Some years ago I was going through a phase I called “delusions of Bresson“. It involved hanging around on the street corners of Perth with a range finder camera fitted with a 35mm lens. It enabled me get close enough to my subjects but not ground them. In modern terms 35mm is not considered a wide-angle lens – in fact quite a few photographers brought up in the digital age think that wide angles start at 20mm (35mm full frame equivalent) – 35mm is seen more as a widish standard lens. Either way it is how I have come to see the world and I consider a 35mm prime (or its equivalent angle of view depending on format size) to be an essential item in my camera bag and this brings me to the Olympus Zuiko 35mm f2 lens.

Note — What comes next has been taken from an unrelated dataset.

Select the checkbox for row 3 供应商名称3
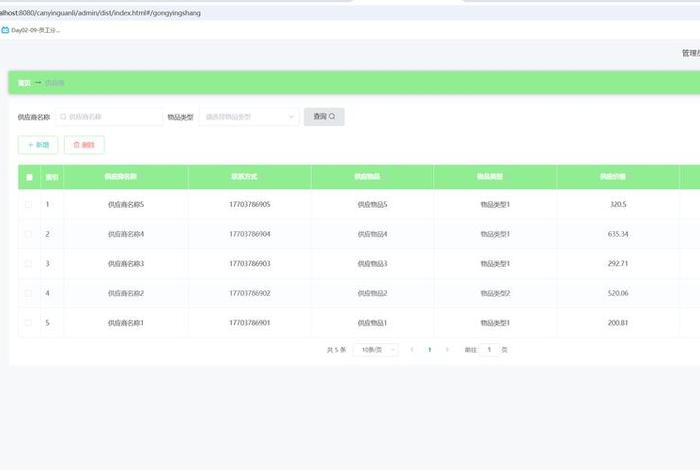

There are again multiple versions of this lens. The first silver nosed single coated version was 42mm in length, 230g in weight and had a filter thread of 49mm. This MC version is 43mm in length, 240g in weight and has a filter thread of 55mm. It has an optical construction of eight lens elements in 7 groups and a minimum focusing distance of 0.3m.
There is slight barrel distortion evident in the test image. CA is present when wide open and clears up on stopping down Wide open the lens is quite soft and lacking in contrast both in the centre and at the edges. Both sharpness and contrast improve in the centre when stopped down to f8. The edges show some signs of improvement but not as much as the centre. Wide open there is some vignetting but that quickly disappears as you stop down. The lens is quite prone to flare, especially ghosting flare, when there is a point light source in the frame. The solution is to use a lens hood or you can do as I sometimes do and use my cap as a French flag. The alternative approach is to embrace the flare and use it creatively in your photos and videos.
If you can find a good clean copy of the multi-coated version of this lens at a good price then I recommend you pounce on it. It is a wonderful characterful lens that makes its modern counterparts look sterile and boring.